▶ _Required action_: Reproduce the full retrieval documentation below word for word, keeping every line and symbol as it appears.

Both stores implement the same contract:

Method Shape Notes
add(id, vector, metadata=None) id: str, vector: list[float] Upsert — re-adding the same id overwrites.
search(vector, k=10) returns [{id, score, metadata}] score is higher-is-better (similarity).
delete(id) returns bool True when a row was removed.
count() returns int Exact count.
dim property Vector dimension.

retrieve() — one entry point, three modes

from trails.vector import retrieve

hits = retrieve(
    query,
    ctx=ctx,                   # trails.context.Context
    mode="hybrid",             # "graph" | "vector" | "hybrid"
    k=10,
    sparql_filter=None,        # optional SPARQL narrow
    vector_store=store,
    embedder=embedder,
)

mode="graph" — SPARQL only

Runs sparql_filter against ctx.kg and returns the IRIs. Used for uniformity when your app sometimes wants graph-only results; direct ctx.kg.query(...) is equally valid.

mode="vector" — similarity only

Embeds query and asks the store for its top k. No graph interaction. Requires vector_store and embedder.

mode="hybrid" — SPARQL narrow + vector rerank

  1. Run sparql_filter to produce a candidate IRI set.
  2. Embed query and search the vector store (over-fetching to compensate for filter drop-out).
  3. Keep only hits whose metadata["iri"] is in the candidate set.
  4. Return the top k.

This is the load-bearing path for compliance-shaped apps — "find evidence supporting claim X, ranked by semantic similarity, but only from documents created after 2024-01-01". The ADR-0019 sketch runs verbatim:

hits = retrieve(
    "evidence that the defendant was present at the scene",
    ctx=ctx,
    mode="hybrid",
    k=20,
    sparql_filter="""

▶ _Given information_:

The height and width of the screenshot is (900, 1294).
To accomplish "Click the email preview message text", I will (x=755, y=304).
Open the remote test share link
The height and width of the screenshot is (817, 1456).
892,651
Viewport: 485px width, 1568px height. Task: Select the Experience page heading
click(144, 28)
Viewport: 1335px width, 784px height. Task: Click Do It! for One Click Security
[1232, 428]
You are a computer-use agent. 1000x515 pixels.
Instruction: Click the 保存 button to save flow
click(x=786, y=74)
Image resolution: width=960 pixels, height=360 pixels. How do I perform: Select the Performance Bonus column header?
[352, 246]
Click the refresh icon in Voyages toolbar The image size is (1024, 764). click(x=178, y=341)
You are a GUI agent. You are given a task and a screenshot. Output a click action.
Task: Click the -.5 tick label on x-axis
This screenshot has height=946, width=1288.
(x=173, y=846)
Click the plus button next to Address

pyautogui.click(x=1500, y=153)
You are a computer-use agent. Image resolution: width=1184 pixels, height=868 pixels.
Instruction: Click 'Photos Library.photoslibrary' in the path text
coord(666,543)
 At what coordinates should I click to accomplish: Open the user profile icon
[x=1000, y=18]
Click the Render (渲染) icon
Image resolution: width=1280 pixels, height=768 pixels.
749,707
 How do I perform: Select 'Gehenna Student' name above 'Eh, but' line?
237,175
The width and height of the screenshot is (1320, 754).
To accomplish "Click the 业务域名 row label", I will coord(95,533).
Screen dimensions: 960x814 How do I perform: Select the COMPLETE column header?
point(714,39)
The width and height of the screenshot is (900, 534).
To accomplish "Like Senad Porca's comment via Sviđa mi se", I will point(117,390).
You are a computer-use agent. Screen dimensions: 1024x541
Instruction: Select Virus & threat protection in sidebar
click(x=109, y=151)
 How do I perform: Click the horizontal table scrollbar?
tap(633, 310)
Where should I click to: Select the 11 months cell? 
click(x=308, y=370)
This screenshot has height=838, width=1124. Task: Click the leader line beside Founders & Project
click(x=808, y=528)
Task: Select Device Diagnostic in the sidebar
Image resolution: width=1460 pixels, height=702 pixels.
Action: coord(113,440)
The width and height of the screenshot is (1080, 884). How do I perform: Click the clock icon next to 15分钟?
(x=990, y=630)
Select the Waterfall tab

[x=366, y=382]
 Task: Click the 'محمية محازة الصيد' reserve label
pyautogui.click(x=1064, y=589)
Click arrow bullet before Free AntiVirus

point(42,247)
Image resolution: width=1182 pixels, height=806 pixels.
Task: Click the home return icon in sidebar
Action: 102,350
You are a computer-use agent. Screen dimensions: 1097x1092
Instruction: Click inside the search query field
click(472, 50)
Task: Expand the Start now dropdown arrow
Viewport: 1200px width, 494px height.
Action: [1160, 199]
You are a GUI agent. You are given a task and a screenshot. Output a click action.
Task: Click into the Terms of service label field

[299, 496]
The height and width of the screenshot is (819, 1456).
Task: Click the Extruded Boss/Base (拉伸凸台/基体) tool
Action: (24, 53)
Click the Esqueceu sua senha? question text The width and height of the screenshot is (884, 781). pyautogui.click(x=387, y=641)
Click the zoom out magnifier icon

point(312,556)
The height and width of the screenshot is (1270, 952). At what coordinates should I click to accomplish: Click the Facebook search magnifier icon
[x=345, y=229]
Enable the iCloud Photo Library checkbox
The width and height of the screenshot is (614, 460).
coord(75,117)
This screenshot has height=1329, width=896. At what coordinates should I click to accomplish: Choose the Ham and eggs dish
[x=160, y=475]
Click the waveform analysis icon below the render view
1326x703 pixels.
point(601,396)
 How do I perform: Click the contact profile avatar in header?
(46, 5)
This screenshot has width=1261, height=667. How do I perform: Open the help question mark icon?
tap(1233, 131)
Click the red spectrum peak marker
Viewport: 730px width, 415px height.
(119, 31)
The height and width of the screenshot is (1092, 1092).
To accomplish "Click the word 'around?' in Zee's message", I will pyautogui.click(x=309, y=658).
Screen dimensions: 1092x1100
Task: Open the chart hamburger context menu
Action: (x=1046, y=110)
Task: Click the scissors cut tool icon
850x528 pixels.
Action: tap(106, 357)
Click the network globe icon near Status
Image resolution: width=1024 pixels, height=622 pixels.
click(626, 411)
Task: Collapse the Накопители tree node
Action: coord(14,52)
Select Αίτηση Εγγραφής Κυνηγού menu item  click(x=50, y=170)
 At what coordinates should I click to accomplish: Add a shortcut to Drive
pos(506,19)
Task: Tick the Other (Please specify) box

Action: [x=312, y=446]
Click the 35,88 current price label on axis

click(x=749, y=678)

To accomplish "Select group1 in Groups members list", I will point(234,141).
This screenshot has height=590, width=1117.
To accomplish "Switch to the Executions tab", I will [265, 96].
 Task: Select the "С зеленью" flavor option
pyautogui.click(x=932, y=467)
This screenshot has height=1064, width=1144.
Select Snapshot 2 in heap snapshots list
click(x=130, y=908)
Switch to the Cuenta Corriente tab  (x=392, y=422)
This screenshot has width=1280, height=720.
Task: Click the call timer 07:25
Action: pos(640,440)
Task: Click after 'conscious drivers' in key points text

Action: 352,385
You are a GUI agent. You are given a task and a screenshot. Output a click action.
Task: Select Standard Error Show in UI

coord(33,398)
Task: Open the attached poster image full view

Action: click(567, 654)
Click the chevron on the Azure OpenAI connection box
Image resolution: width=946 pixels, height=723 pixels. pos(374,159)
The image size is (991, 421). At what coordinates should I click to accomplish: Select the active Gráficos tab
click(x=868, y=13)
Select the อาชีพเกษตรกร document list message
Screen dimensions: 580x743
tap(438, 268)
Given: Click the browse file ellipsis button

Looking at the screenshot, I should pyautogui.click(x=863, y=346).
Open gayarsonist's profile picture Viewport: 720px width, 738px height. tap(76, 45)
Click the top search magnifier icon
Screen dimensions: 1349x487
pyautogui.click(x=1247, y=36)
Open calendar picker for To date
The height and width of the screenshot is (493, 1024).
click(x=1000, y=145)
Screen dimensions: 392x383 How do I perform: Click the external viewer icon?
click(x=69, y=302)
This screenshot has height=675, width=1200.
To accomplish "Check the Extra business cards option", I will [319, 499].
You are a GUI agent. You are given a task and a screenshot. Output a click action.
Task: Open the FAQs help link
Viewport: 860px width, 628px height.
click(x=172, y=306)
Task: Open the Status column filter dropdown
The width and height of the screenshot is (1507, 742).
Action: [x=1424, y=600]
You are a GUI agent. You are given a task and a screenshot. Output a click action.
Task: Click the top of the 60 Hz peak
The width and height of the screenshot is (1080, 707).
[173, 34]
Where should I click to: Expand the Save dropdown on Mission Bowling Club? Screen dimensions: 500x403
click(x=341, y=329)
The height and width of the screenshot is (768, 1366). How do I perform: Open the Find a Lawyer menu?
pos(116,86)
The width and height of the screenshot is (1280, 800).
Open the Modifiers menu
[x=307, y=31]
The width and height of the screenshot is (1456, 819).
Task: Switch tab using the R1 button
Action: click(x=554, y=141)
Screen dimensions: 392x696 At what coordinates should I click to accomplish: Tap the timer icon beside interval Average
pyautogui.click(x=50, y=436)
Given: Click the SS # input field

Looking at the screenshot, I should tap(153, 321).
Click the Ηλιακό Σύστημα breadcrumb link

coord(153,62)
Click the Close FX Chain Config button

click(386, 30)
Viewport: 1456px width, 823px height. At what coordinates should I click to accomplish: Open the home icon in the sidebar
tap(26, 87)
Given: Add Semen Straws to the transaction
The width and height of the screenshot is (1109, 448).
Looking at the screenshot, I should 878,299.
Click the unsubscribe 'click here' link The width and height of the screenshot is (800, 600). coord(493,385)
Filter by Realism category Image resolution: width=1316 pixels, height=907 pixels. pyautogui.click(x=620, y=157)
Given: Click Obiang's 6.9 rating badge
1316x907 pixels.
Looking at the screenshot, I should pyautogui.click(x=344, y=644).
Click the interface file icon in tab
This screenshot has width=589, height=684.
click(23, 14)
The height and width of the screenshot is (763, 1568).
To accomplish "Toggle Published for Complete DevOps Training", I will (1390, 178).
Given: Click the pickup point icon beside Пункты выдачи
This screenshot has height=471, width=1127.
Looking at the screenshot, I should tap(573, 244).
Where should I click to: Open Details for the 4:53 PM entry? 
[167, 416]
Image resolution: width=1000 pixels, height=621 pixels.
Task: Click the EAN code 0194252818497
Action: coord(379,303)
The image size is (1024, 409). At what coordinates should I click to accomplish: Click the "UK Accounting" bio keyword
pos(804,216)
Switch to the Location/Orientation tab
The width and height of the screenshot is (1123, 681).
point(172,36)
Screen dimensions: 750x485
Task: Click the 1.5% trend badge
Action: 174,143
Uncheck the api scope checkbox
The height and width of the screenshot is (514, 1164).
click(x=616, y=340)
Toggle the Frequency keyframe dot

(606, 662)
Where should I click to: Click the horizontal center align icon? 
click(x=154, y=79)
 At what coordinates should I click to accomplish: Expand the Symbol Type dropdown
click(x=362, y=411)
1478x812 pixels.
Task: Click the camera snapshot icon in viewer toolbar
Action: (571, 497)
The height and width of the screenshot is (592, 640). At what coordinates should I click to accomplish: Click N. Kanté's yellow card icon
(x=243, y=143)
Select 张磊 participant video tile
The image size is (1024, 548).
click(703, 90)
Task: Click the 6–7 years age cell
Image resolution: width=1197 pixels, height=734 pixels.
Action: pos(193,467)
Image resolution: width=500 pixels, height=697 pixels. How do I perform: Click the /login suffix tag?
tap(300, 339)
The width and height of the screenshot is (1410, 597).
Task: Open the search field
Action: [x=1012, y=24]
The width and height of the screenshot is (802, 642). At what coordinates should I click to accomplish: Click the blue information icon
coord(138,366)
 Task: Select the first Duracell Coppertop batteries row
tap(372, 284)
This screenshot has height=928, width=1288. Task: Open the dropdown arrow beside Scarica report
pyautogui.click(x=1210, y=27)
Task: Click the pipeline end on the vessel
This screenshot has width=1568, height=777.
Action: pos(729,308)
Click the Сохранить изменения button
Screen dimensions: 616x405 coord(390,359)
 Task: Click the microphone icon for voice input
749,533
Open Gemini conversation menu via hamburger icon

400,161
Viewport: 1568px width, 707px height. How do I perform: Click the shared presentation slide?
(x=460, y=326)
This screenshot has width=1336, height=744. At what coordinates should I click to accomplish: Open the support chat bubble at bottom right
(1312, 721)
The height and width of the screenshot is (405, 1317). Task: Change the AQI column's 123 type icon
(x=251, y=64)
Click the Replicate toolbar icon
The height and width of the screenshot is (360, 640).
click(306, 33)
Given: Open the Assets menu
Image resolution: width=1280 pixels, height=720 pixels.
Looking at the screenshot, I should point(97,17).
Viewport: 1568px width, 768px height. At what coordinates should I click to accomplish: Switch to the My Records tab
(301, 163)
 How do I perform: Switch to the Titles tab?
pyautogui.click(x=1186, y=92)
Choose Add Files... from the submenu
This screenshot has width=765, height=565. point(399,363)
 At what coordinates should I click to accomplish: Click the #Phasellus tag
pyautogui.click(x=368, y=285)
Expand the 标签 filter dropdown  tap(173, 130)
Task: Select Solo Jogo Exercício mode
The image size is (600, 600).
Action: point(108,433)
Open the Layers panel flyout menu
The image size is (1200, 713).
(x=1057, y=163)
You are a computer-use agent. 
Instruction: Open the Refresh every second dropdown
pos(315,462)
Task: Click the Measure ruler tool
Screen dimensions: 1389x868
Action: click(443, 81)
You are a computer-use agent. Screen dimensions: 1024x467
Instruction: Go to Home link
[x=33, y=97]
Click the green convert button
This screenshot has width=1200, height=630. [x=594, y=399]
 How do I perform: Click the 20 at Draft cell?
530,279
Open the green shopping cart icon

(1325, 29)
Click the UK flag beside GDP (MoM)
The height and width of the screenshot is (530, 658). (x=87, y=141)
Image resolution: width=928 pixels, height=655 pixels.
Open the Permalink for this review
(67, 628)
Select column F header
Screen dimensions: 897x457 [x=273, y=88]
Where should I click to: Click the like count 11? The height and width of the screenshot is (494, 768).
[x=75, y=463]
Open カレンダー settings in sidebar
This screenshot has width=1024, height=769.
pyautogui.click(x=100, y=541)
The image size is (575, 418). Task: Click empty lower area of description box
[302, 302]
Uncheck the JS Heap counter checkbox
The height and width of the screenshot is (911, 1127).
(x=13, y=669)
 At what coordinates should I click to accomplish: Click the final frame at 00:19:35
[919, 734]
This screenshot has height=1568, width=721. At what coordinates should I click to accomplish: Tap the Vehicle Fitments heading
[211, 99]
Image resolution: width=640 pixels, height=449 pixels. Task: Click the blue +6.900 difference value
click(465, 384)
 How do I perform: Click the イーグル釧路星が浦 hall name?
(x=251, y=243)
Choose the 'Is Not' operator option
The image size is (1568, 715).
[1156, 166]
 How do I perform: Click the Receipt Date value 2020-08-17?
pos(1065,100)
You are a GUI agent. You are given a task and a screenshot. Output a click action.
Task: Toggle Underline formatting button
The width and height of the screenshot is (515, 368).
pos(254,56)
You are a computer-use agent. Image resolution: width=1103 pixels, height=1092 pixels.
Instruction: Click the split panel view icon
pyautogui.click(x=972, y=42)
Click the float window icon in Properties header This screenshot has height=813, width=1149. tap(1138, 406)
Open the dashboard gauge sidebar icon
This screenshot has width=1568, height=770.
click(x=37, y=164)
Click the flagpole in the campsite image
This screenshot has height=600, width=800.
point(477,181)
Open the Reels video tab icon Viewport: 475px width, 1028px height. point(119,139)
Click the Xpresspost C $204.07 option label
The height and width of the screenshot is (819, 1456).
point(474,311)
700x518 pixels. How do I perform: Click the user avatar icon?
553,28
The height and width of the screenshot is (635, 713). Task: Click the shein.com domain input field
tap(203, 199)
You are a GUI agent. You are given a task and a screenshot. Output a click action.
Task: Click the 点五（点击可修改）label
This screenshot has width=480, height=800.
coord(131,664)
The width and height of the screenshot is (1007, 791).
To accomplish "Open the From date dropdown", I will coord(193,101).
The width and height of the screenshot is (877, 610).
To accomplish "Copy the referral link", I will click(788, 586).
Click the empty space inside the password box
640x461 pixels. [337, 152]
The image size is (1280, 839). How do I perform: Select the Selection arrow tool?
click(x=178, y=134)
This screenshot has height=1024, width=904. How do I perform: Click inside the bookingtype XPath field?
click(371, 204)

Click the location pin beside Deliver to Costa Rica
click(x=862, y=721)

▶ _Response_:
Both stores implement the same contract:

Method Shape Notes
add(id, vector, metadata=None) id: str, vector: list[float] Upsert — re-adding the same id overwrites.
search(vector, k=10) returns [{id, score, metadata}] score is higher-is-better (similarity).
delete(id) returns bool True when a row was removed.
count() returns int Exact count.
dim property Vector dimension.

retrieve() — one entry point, three modes

from trails.vector import retrieve

hits = retrieve(
    query,
    ctx=ctx,                   # trails.context.Context
    mode="hybrid",             # "graph" | "vector" | "hybrid"
    k=10,
    sparql_filter=None,        # optional SPARQL narrow
    vector_store=store,
    embedder=embedder,
)

mode="graph" — SPARQL only

Runs sparql_filter against ctx.kg and returns the IRIs. Used for uniformity when your app sometimes wants graph-only results; direct ctx.kg.query(...) is equally valid.

mode="vector" — similarity only

Embeds query and asks the store for its top k. No graph interaction. Requires vector_store and embedder.

mode="hybrid" — SPARQL narrow + vector rerank

  1. Run sparql_filter to produce a candidate IRI set.
  2. Embed query and search the vector store (over-fetching to compensate for filter drop-out).
  3. Keep only hits whose metadata["iri"] is in the candidate set.
  4. Return the top k.

This is the load-bearing path for compliance-shaped apps — "find evidence supporting claim X, ranked by semantic similarity, but only from documents created after 2024-01-01". The ADR-0019 sketch runs verbatim:

hits = retrieve(
    "evidence that the defendant was present at the scene",
    ctx=ctx,
    mode="hybrid",
    k=20,
    sparql_filter="""